#### [Aim]
Carry on the forum post about how Bible software frontends should display text, starting after its last sentence.

Post by David &quot;Judah's Shadow&quot; Blue
You can look at it this way, if the engine determined how frontends should display the text, what would the point of multiple front ends be?
Wow, David, can you say "red herring"?
The reasons for picking a particular frontend have precious little to do with that. What drives Xiphos users? Historically, for as long as I've been involved with the code, it's been user interaction features and visual quality, especially for user-created and -editable content, which is why Xiphos has user annotations and editable genbooks and tree-structured bookmarks and multi-bookmarks and verse highlights and dynamically resizable images and a bunch of other things. That's what users on the mailing lists have asked for, so that's what we've produced.
That the frontends should display the same text in closely the same way should be axiomatic, and is precisely what Laurie is looking for. And David whistled right past it. It's not textual display that differentiates today's frontends, it's their other features far beyond "can it display text properly?" We haven't even achieved that level-zero axiom. We should be ashamed.
Besides this, I believe a huge, HUGE aspect of this is bound up in an issue that is nearly rejected outright, when it's given any attention at all: How does The Publisher want it to look? Do we even bother to ask? If we ask, do we listen to the answer? Laurie wants OSIS tables to behave a certain way, namely, according to its own spec. Has anybody taken her thoughts to heart? Have any filter fixes been done in the name of accommodating what she perceives as bugs?

#### [Given data]
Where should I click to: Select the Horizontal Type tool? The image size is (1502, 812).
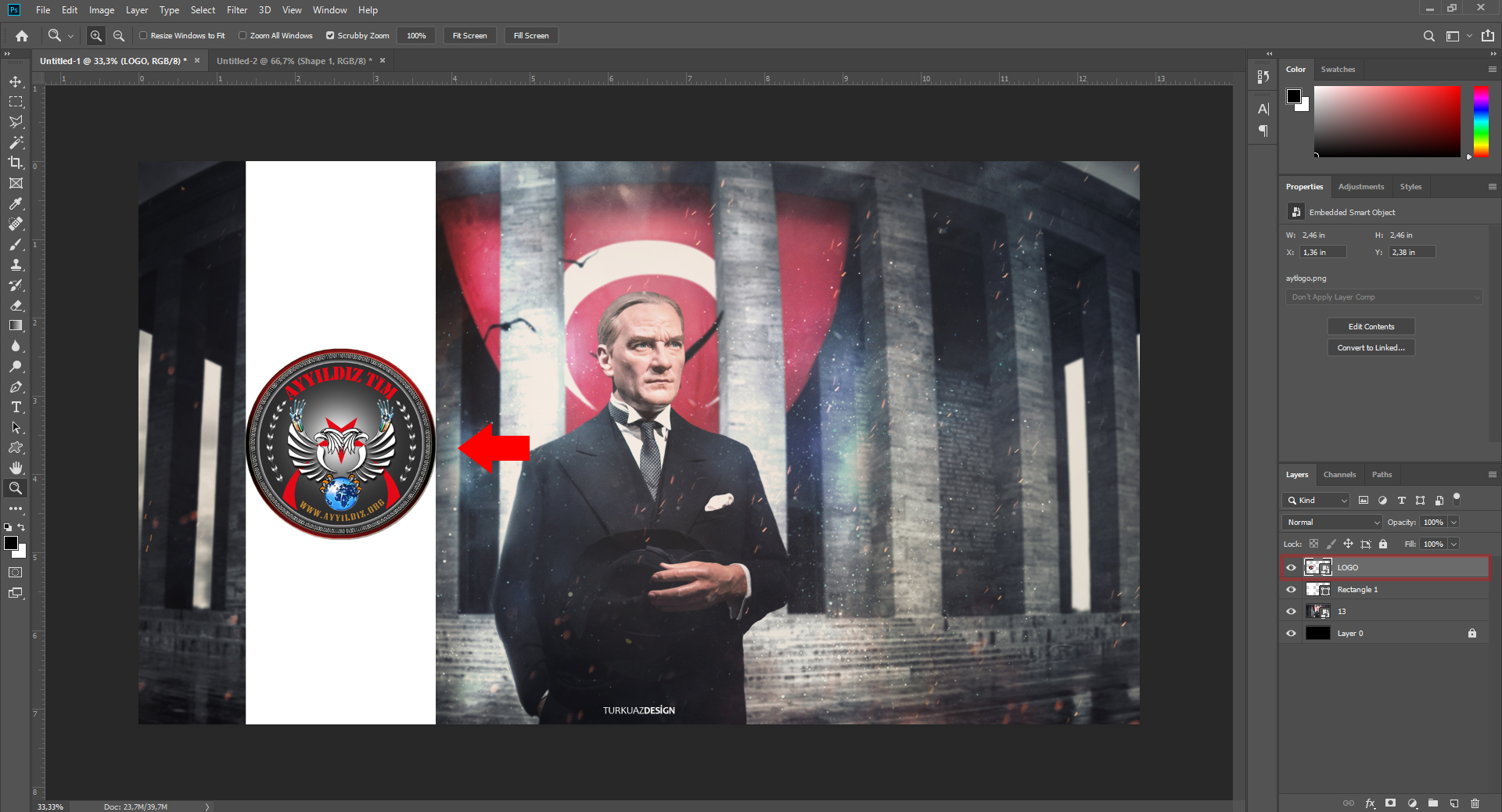click(x=16, y=407)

#### [Result of this exercise]
Post by David &quot;Judah's Shadow&quot; Blue
But until people need the additional features, they won't be added. Images are a good example, this is very new to the code, but wasn't put in until someone felt the need.
Images have been supported in the engine for as long as I've been around, again about 8 years. This is not new by any reasonable meaning of the word. By comparison, the XHTML filters are less than 2 years old and are already in wide use. There has been an ImageSampler module since long before I was around.
Post by David &quot;Judah's Shadow&quot; Blue
Post by Laurie Fooks
I do feel that the system / project would benefit
from establishing (or publishing/clarifying same) minimum standards
for markup functionality
This is a laudable goal (with caveats for for the aforementioned cases where presentation is not visual or doesn't care about formatting for other reasons). But this is very difficult to do.
You might as well have said "we can't fix bugs."
The fact that Laurie can report that Feature X (such as table display) doesn't work consistently in OSIS markup as rendered in all the frontends means that the engines, both C++ and JSword, are buggy. Mothing more and nothing less. They need to be fixed so that they do what they're expected to do, so that they behave according to spec. There is a spec, y'know, a document that says there are minimum standards for markup functionality, just as Laurie asked immediately above. Once that's done right, if any further frontend bugs remain in the resulting output as displayed, then we in frontend development will have our own bugs to fix. Until then, it's an engine problem.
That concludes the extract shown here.